Garden of Earthly Dreams

When I was pregnant with Badb, my husband and I didn't want to know in advance what gender the baby would be, so we had to pick out both boy and girl names. We started out with Celeste and Julian. I wanted the boy's middle name to be Fox, and my husband didn't like Celeste as a first name. We settled on Athena Celeste for a girl, but hadn't quite fixed on a boy's name until well into my seventh month when I decided that it would be Hieronymus Fox. I can tell you two things: the first is that I have never seen a single episode of Buck Rogers and would have been mortified to know that I would be naming my child after a television character played by Gary Coleman. Luckily, I didn't find this out until well after my child's birth. Second, every single person I knew, without exception, expressed a fervent hope that my child would be a girl. Nobody liked the name Hieronymus but me.

Of course the most well known Hieronymus is Hieronymus Bosch, the painter of the famous tryptich The Garden of Earthly Delights. I myself probably own three or four copies of the painting in one form or another. Maybe I like Bosch because I feel a kindred spirit. His visions and my dreams agree in startling ways.

Last night, my husband and I were at something that used to be a high school. It was no longer used for such, but it was a public space now. We were hanging out by the lockers with about half a dozen other people wearing jeans and t-shirts and carrying manga comics. Everyone had wild, stand-up hair and their clothes and accessories were festooned with likenesses of animated characters.
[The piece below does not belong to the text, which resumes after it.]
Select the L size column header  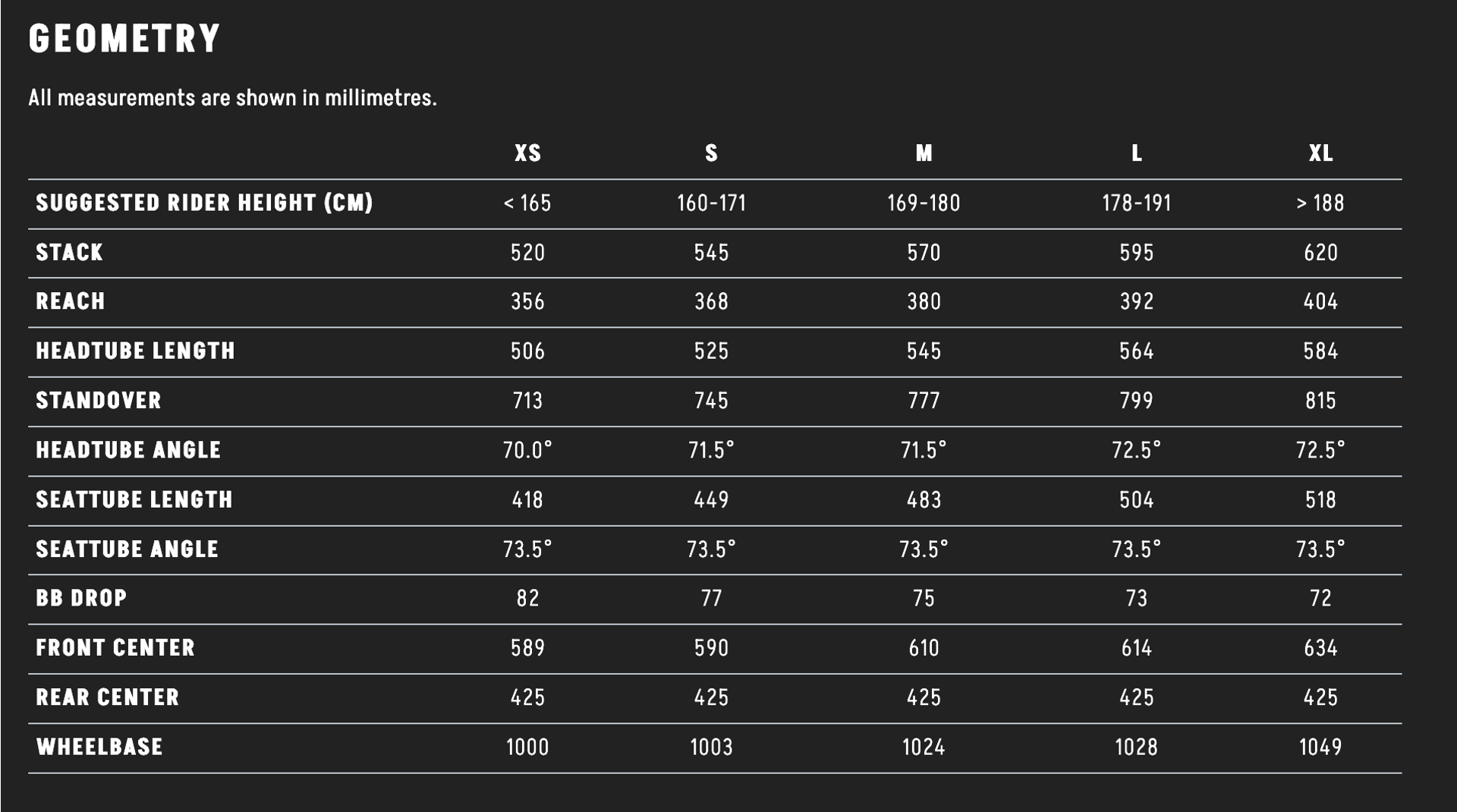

My husband and his friends were deeply involved in watching the most recent installment of some favorite show, and one of our other friends leaned over and asked me if I'd like to go for a ride. I said I would, and we ended up seated on what looked like a giant cafeteria tray. We gently lowered ourselves into a rushing river...of pasta sauce. It was at least twenty yards wide, and although it bubbled and swirled around our tray, it wasn't hot. All I could think every time our little craft took on "water" and we were splashed was that I would have some intense stain removal to do later.
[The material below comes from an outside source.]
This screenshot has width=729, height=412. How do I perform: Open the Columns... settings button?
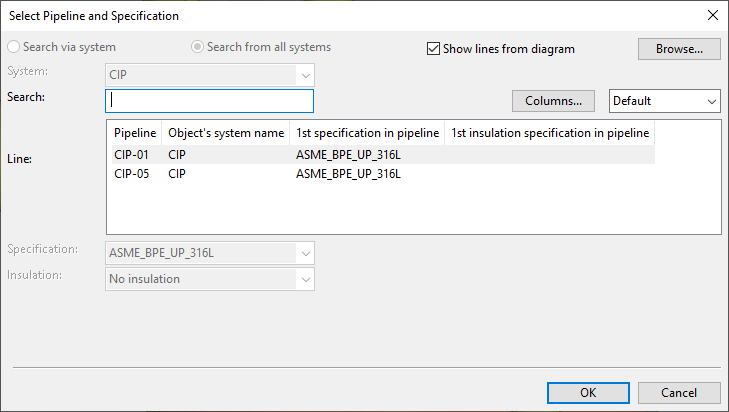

We came around a tiny isthmus - a little peninsula that held a children's playground, but the players weren't children. They were all animals dressed as children. Two things in rompers with pterodactyl-looking heads hung from the jungle gym as something that looked like the living version of the Montauk Monster walked underneath. The Montauk Monster looked like a large cat with white fur over very red skin and a beak that made it look like an Egyptian carving. The pterodactyl-heads were grabbing at it, biting at it with their larger, more ferocious-looking beaks while the monster stalked by unconcerned.
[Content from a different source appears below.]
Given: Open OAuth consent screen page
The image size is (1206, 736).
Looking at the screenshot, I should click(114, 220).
The playground was bordered by a cinderblock fence, and there was a javelina wearing overalls and a striped shirt somehow pinned to the fence a foot or two above the ground. It was squealing in distress, clawing at the wall with its hooves, rubbing itself bloody against the rough cinderblocks. My skin crawled at the sight of the suffering beast, but the current was taking us away from the scene.

When I woke up, I was thinking about my daughter. I don't think that it would have been so bad if she'd been a boy and have been named for the Dutch painter, who himself was named for Saint Jerome. But instead, she is named after the goddess of wisdom, and is living up to that promise instead. I can only hope that when she gets home, she'll have something wise to say about my dreams.